-- start of Text section --

There is more information on deeds in our free note at this address: signing contracts.
Whenever the consultant firm entering into the agreement is a partnership, we suggest that an extra clause is added to the Agreement stating: “Where the Consultant is a partnership, all the partners from time to time are jointly and severally liable for the obligations of the Consultant under this Agreement.” In addition, the Agreement should be signed by all the partners unless one or more partners are formally authorised to sign on behalf of the partnership. In that case the attestation clause at the end will need to be modified.
Turning to the specific terms of the agreement:
DATE. This will be the date upon which it is executed by all the parties.
PARTIES. The Consultant who gives the warranty – sometimes known as the warrantor – will be one party and the beneficiary – the purchaser, funder or tenant of the development – will be another. In our document we have also provided for the developer to be a party but this is only required if clause 9 applies. See our comments under clause 9 below.
This clause will need to be completed with a brief description of the development, and the Services.
The “Appointment” is the contract between the Developer and the Consultant to which this agreement is collateral and the date of the Appointment should be specified. Since the obligations of the Consultant under this agreement parallel the obligations of the Consultant under the Appointment, the beneficiary should always ask to see a copy of the Appointment and it is not unknown for a copy to be attached to a Collateral Warranty agreement. If, for example, there are restrictions on the Consultant’s liability in the Appointment, that might affect the rights of the beneficiary under the Collateral Warranty.
“Insured Sum” and “Insurance Period” relate to the professional indemnity insurance being maintained by the Consultant – see clause 4. The insurance period will usually be 12 years from the date of completion – see the comments above concerning a deed.
In this clause, the Consultant gives warranties to the beneficiary that it has exercised and will continue to exercise reasonable skill and care in its obligations to the developer under the principal contract.
Clause 2.1 is broken into 2 parts, Clause 2.1.1 which imposes a duty of care on the Consultant, and clause 2.1.2 which has a warranty with regard to the Consultant’s obligations under the Appointment.

-- end of Text section --

### Set exercise 1
Recast the entries below as a numbered list, leaving out blank lines.

-- start of Source material --

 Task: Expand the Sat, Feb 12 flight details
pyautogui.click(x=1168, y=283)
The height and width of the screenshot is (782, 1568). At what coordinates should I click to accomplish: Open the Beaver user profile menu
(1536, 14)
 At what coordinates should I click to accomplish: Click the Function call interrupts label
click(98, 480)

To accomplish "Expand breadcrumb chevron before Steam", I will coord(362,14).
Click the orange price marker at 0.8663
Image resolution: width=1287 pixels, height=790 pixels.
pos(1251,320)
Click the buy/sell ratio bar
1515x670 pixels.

-- end of Source material --

### Set exercise 2
List every clause number that the guidance on the collateral warranty agreement refers to, naming each one once.

### Problem solution 1
1.  Task: Expand the Sat, Feb 12 flight details
2. pyautogui.click(x=1168, y=283)
3. The height and width of the screenshot is (782, 1568). At what coordinates should I click to accomplish: Open the Beaver user profile menu
4. (1536, 14)
5.  At what coordinates should I click to accomplish: Click the Function call interrupts label
6. click(98, 480)
7. To accomplish "Expand breadcrumb chevron before Steam", I will coord(362,14).
8. Click the orange price marker at 0.8663
9. Image resolution: width=1287 pixels, height=790 pixels.
10. pos(1251,320)
11. Click the buy/sell ratio bar
12. 1515x670 pixels.

### Problem solution 2
- Clause 9
- Clause 4
- Clause 2.1
- Clause 2.1.1
- Clause 2.1.2